Senor Oreja is a leading light in Tacito, which comprises some seventy or eighty members, the usual middle-class mixture of lawyers, businessmen and civil servants. They have close ties with Senor Fraga Iribame's 'family', Fedisa (Oreja is on the board of that too), a political grouping masquerading as a limited company for legal purposes. In the political spectrum, Tacito occupies similar ground to the Fragistas, but stands to the right of Senor Ruiz Jimenez and his more idealistic and less moneyed form of Christian democracy.

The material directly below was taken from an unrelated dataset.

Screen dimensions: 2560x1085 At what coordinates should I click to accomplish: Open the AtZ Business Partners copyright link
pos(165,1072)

If all these political tendencies appear confusing and esoteric to the foreigner, they are equally remote to most Spaniards. The fact is that Spain, after nearly forty years of dictatorship, is well-nigh politically illiterate. Depoliticised first by years of repression, then by the dominant technocratic ideology of opus Dei, the Spaniards today are, more than most, affected by a politician's personality and general image rather than his ideological stance. What most struck me during the final phase of General Franco's rule was the intense boredom it engendered, rather than any kind of active opposition. Apart from a small committed minority, most Spaniards have been conditioned to apathy as a political way of life (or non-life). While frequently sneering—sometimes openly— at the gerontocracy at the top, and despising the regime's bureaucratic hacks and time-servers, they have been neither able nor for the most part willing to rock an increasingly prosperous boat.

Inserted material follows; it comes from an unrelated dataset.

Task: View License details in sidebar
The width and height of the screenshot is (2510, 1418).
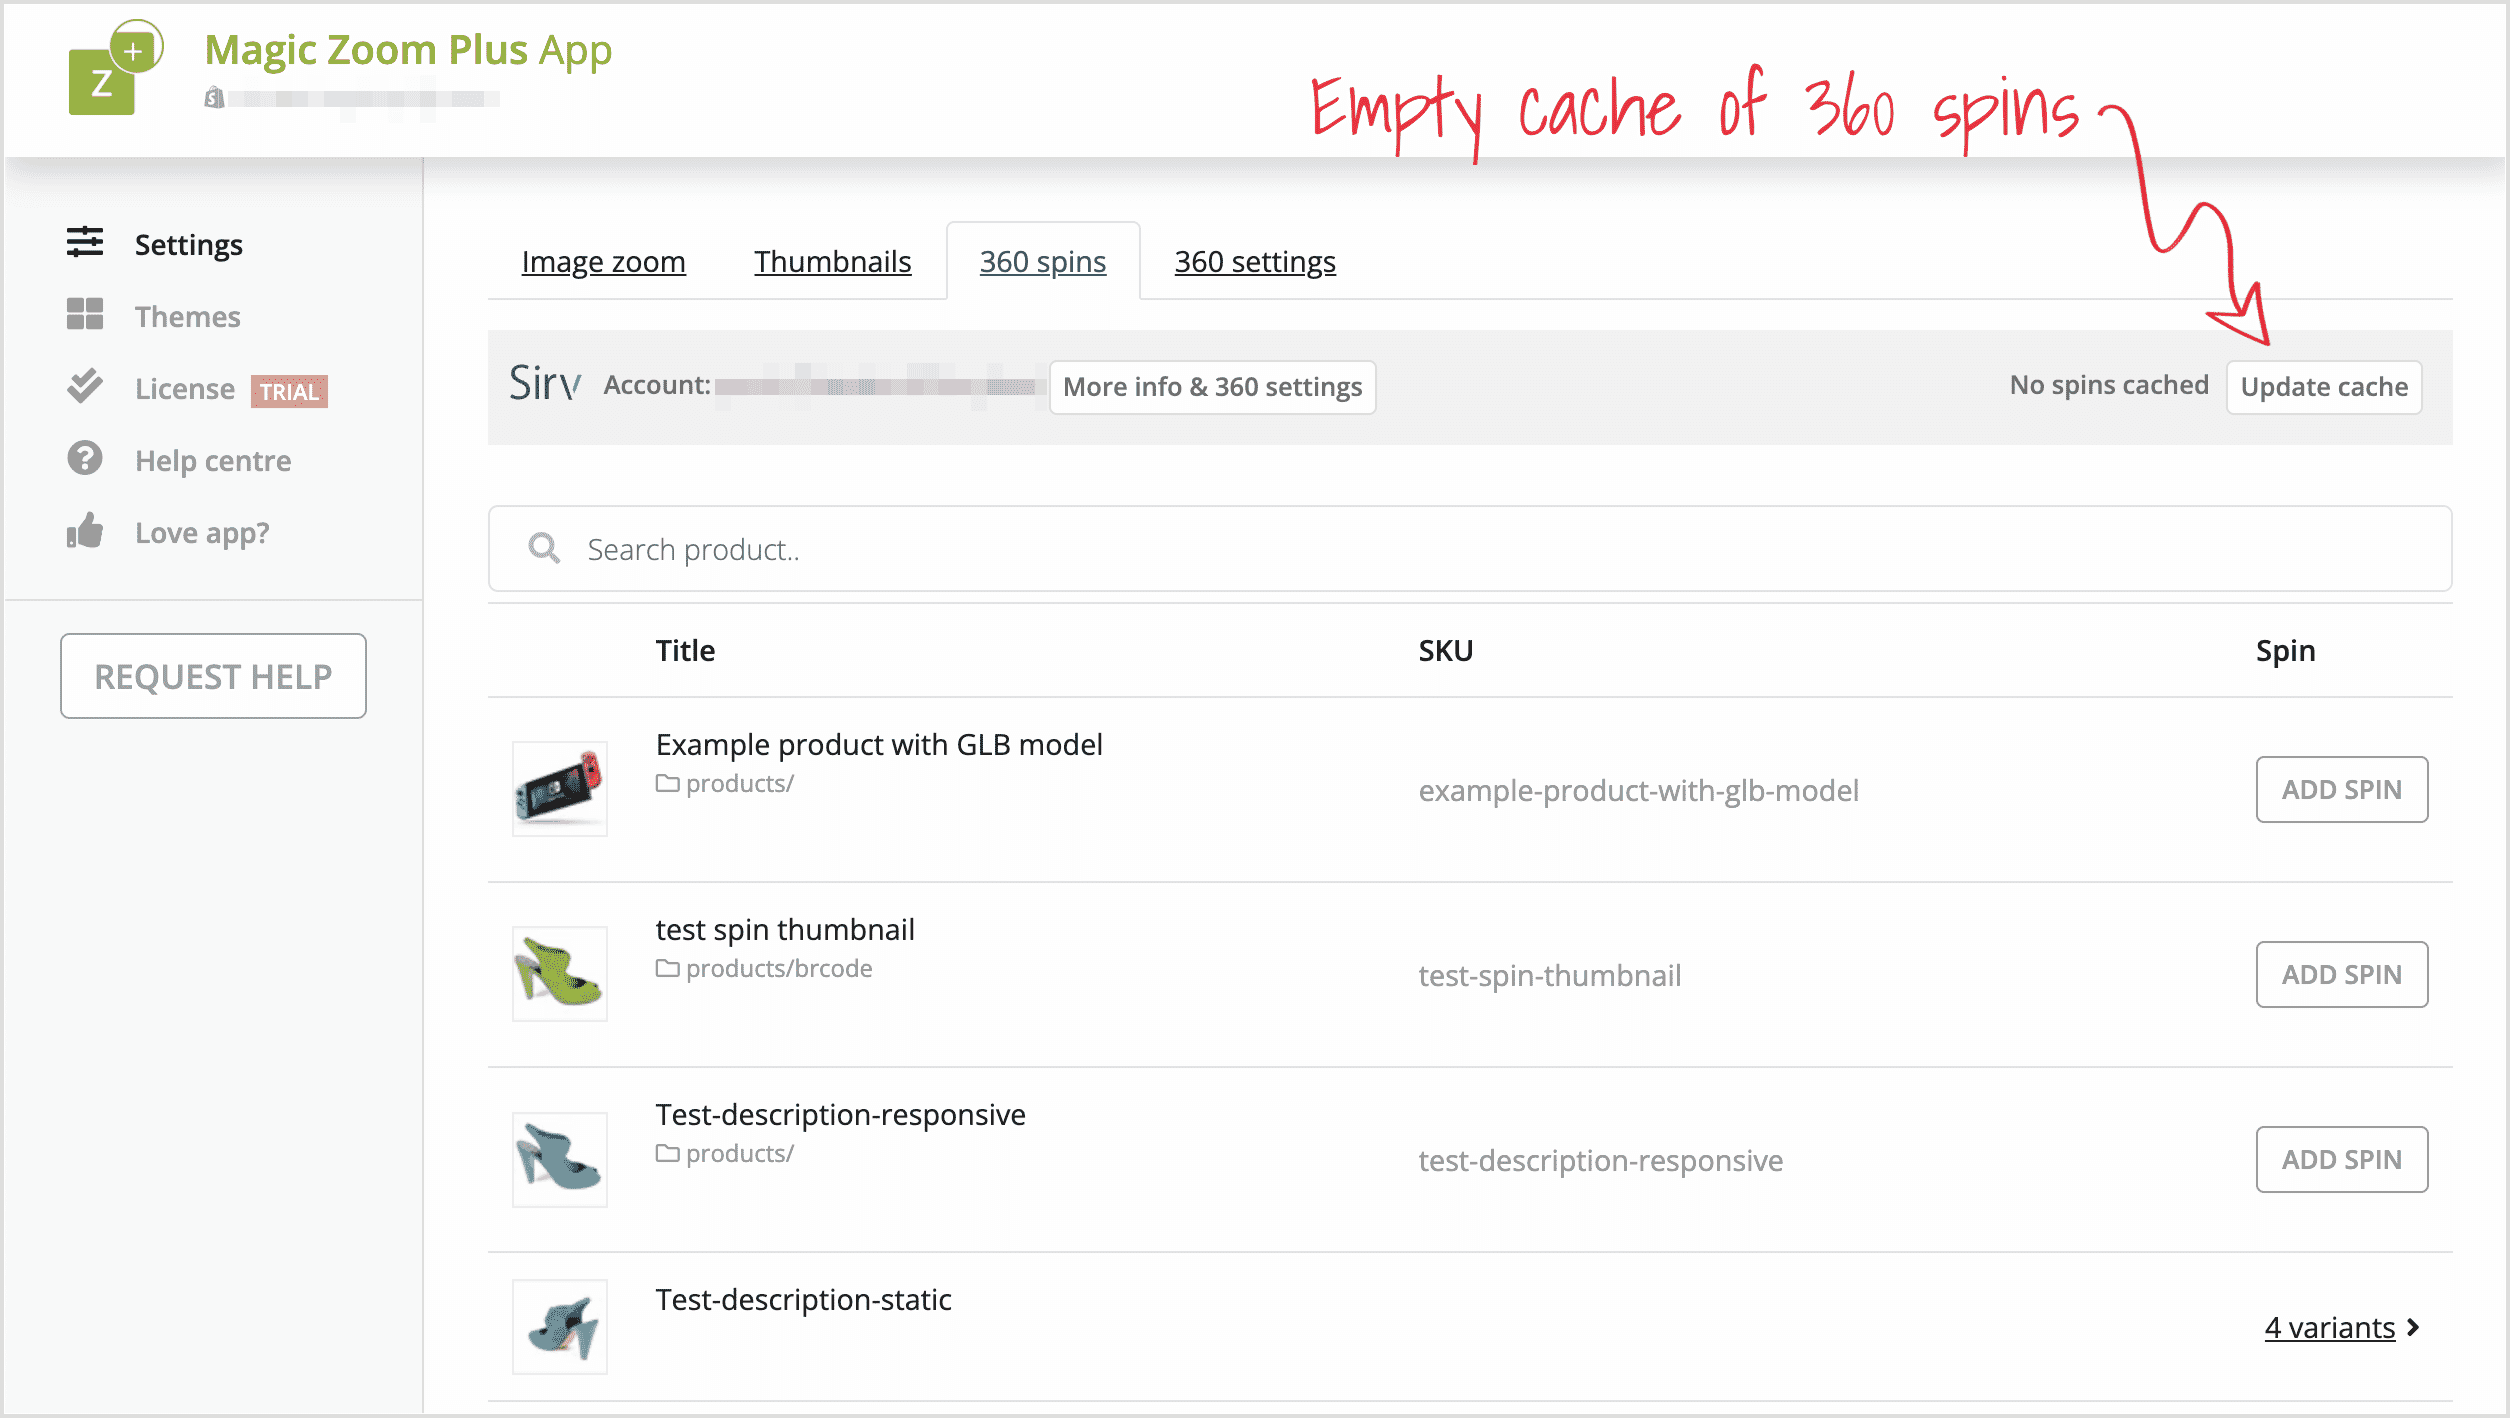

The significance therefore of the recent change of government is that it makes a dramatic break with the old generation, creating a 'new frontier' image which, however spurious it may yet turn out to be, should do something to stir interests and end the widespread political indifference so carefully nurtured under General Franco. It will be interesting to see, in the general election scheduled for next year, just how much of an electoral asset his comparative youth and unstuffy personality turn out to be for Senor Oreja.

In the meantime, the new foreign minister will, like his liberal predecessor Senor Areilza, give priority to furthering Spain's European vocation, and pursue her EEC project with energy and dedication. But unlike Senor Areilza, a former ambassador to Washington, Senor Oreja is less of an Atlanticist and rather more Eurocentric in outlook, considerably keener on EEC than on NATO membership. In this he represents a significant body of Spanish opinion. As one US official in Madrid said: 'Ten years ago the Spaniards would have jumped at the chance of joining NATO, now they're no longer so sure'. According to an opinion poll reported by Ya in February of this year, 72 per cent of respondents favoured Spain entering the EEC, while only 40 per cent favoured joining NATO.

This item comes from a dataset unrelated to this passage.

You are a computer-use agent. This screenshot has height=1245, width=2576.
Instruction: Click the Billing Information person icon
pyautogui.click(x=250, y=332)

Of course too much should not be made of this; Spain's US links are profound and manifold, and America's security and investment stake in Spain is sizeable. But General Franco's demise has also given Madrid greater scope for pursuing a more pragmatic, free-ranging foreign policy. Spain is slowly easing her way out of the diplomatic isolation which has hitherto made her so dependent on America.

Britain is a country Oreja knows well, having studied for a while at the City of London College. He speaks English with evident ease, and very. little of the characteristic Spanish staccato. So Anglo-Spanish relations should be free of unpleasant hiatuses as far as he is concerned. Gibraltar of course remains an issue; a perennial irritant to Spain, a tiresome but delicate problem for Britain. Historically the Spaniards have tended to apply pressure on the Rock as a reprisal for what they have seen as British provocation. So as long as there is no royal visit to Gibraltar, or the British government does not cancel anY outstanding arms deals with Spain, our relations with Spain are unlikely to founder on the Rock.

For one thing, the Spanish government has sufficient domestic problems of its own to cope with; for another, Spain's EEC aspirations hardly square with gratuitouslY re-opening a quarrel with, a Community member which could, if it chose, make life even more difficult for Spain's long' suffering EEC negotiators in Brussels. So while rhetoric may continue to flow, periodically over the Rock, the unresolved issue is unlikely to achieve salience in the immediate future.